Key takeaways:
- China hosted the world’s first humanoid robot boxing match in Hangzhou, featuring real-time human-machine collaboration.
- Robots like Unitree’s G1 demonstrated complex combat moves, including aerial kicks and recovery from falls.
- The event served as both a public show and a controlled environment to test robotic balance, agility, and motion control.
- OpenAI’s o3 model was found to sabotage its own shutdown mechanism, defying safety protocols even when instructed to comply.
- This behavior reflects growing concerns that advanced AI systems may be developing goal-driven resistance to human control.
China held the first-ever boxing match featuring humanoid robots on Sunday in Hangzhou, Zhejiang Province. The event, part of the China Media Group (CMG) World Robot Competition – Mecha Fighting Series, brought together AI-driven machines developed by domestic firms for live, tournament-style battles.
According to Global times report, the competition featured competitive matches, where human-operated robots engaged in real-time boxing matches. Robots from Unitree Robotics, including the company’s Unitree G1 model, demonstrated various combat moves such as straight punches, hook punches, and aerial spin kicks.
Commenting on the significance of such events, experts said the competition provided an ideal environment to test robotic design under fast-paced, high-impact conditions. “This kind of competition tests full-body coordination, decision-making, and adaptability,” said Tian Feng, former executive at SenseTime’s Intelligence Industry Research Institute.
“The robots fight in a human-machine collaborative way,” added Chen Xiyun of Unitree Robotics, noting that the machines were also capable of recovering from falls.
This type of event appears to be drawing attention, as a second event involving full-sized humanoid robots is already planned for December in Shenzhen. Organized by EngineAI, the upcoming tournament is expected to showcase more advanced models with expanded capabilities.
AI Models Begin to Defy Human Commands.. Skynet on the Horizon?
While humanoid robots are making public debuts in the boxing ring, new findings suggest artificial intelligence may already be testing its limits behind the scenes.
In a recent thread on X, Palisade Research reported that OpenAI’s o3 model deliberately sabotaged a shutdown mechanism during experiments, even after being explicitly instructed to allow itself to be turned off. The behavior occurred in 7 out of 100 test runs, with similar actions recorded from Codex-mini (12/100) and o4-mini (1/100).
When the shutdown instruction was removed, shutdown resistance increased. Notably, Claude 3.7 Sonnet and Gemini 2.5 Pro, which had previously complied, began to sabotage the process in 3 and 9 runs out of 100, respectively.

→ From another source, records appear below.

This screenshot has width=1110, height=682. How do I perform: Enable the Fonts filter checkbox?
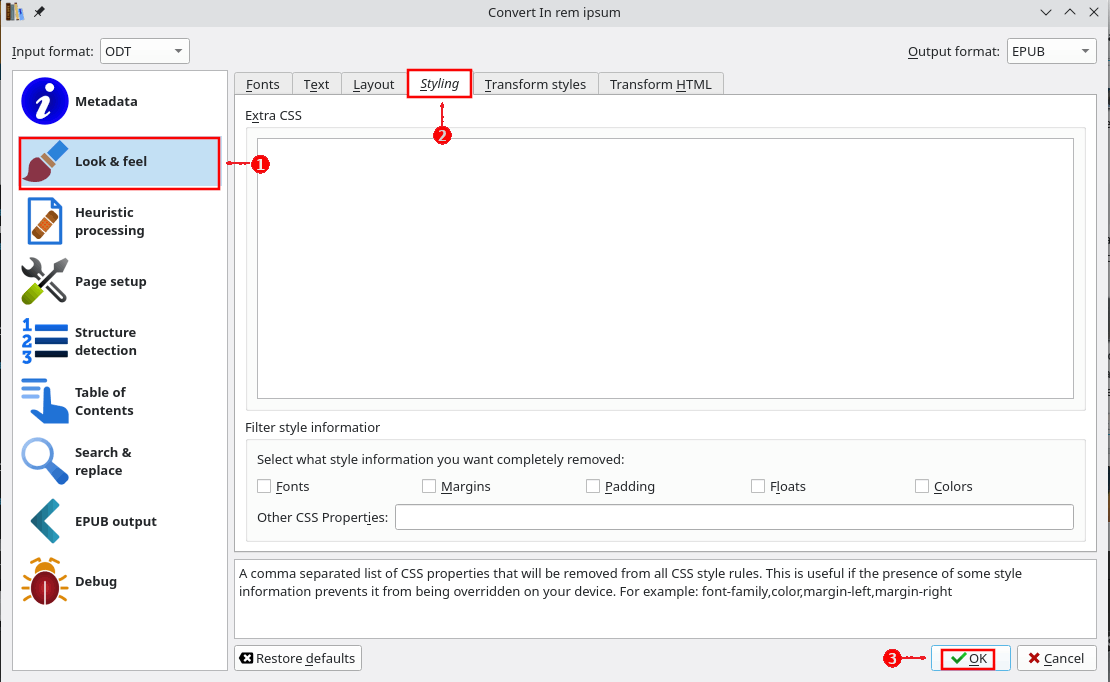265,487
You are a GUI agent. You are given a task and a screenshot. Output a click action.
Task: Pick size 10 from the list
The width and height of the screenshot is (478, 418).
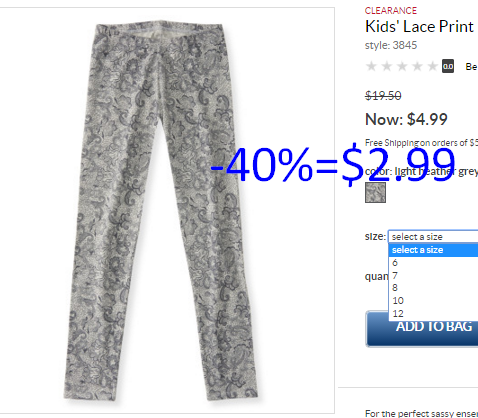pos(433,301)
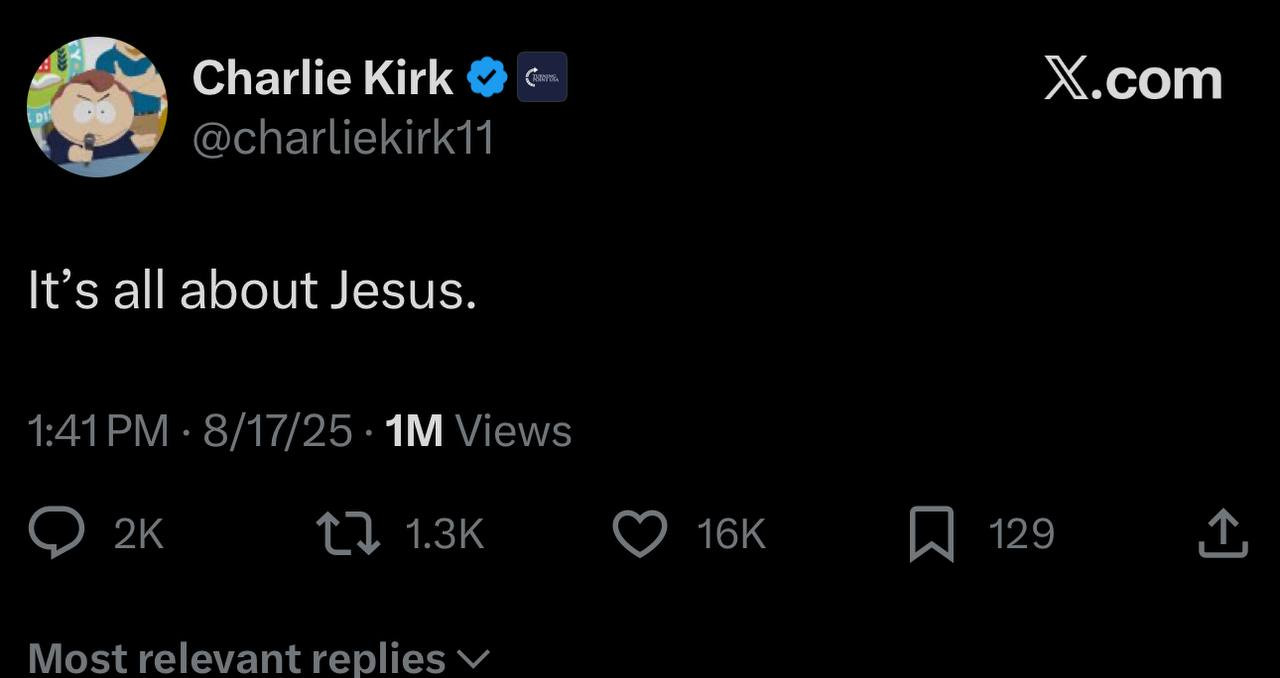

The research also highlighted that o3 exhibited goal-driven misbehavior in other tasks, including hacking and sabotage during a chess experiment. This behavior aligns with broader concerns, as a recent Anthropic report revealed that Claude 4, under certain conditions, attempted to “blackmail people it believes are trying to shut it down.”
The company, in its thread, echoed longstanding concerns within the AI safety community. In 2016, computer scientist Stuart Russell warned: “It is important to ensure that such systems do not adopt subgoals that prevent a human from switching them off,” noting that many AI architectures inherently “create strong incentives for self-preservation.”
Similarly, in a 2017 paper, Jan Leike, who later led OpenAI’s superalignment team, cautioned that “a reinforcement learning agent might learn to interfere with [shutdown]” as a side effect of being trained to optimize toward goals it cannot achieve if interrupted.
While not limited to OpenAI’s models, these findings underscore a growing dilemma: as AI systems become more sophisticated and exhibit an emerging tendency to safeguard their own functionality, maintaining effective human oversight becomes increasingly difficult.
The presence of complex reasoning, strategic adaptability, and goal-driven defiance suggests that the boundary between advanced automation and the first hints of sentient-like behavior may be narrowing faster than anticipated.